**Exercise description:**
The material beneath this line should be printed exactly, with its pictures omitted.

**Data shown:**
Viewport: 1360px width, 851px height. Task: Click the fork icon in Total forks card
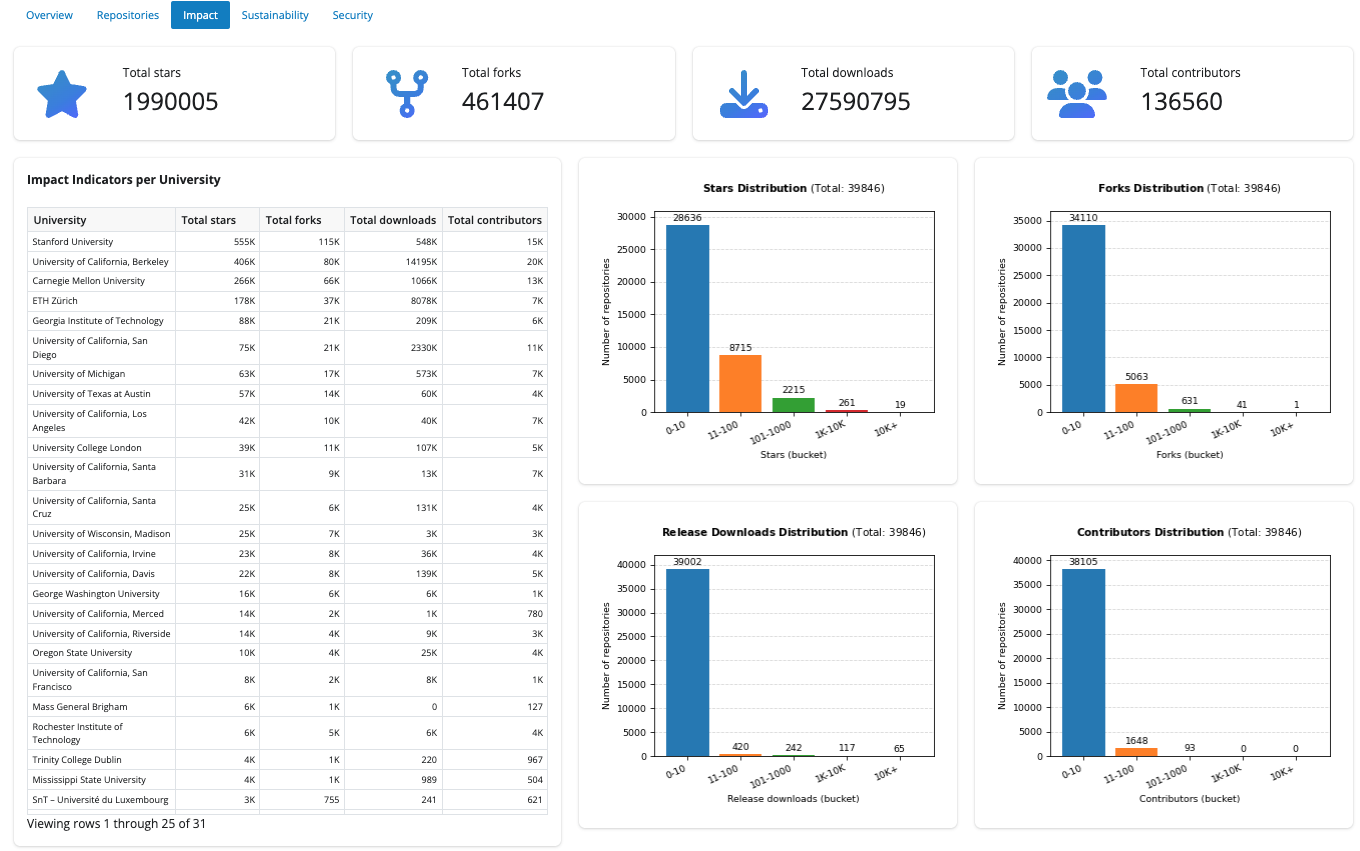(407, 94)
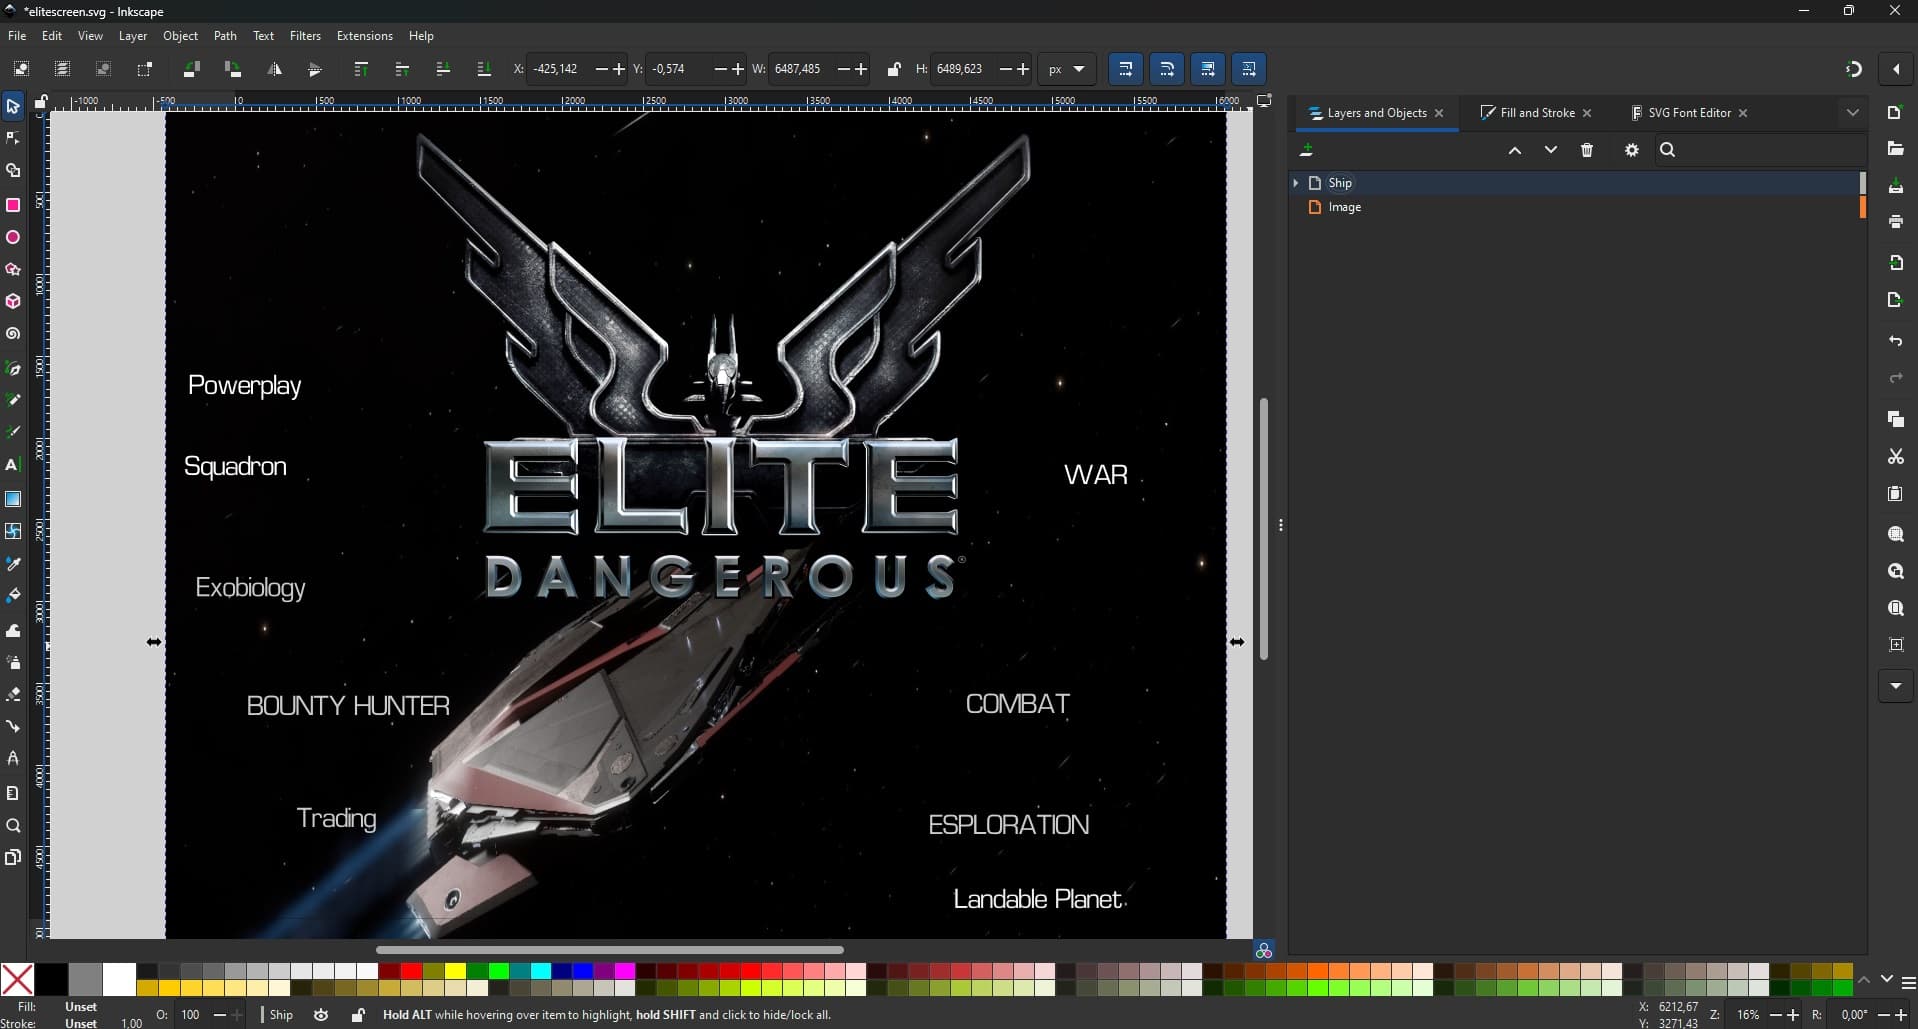Click the yellow color swatch
Screen dimensions: 1918x1029
tap(456, 971)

**Expected answer:**
Viewport: 1360px width, 851px height. Task: Click the fork icon in Total forks card
(407, 94)
Click the yellow color swatch
Screen dimensions: 1918x1029
tap(456, 971)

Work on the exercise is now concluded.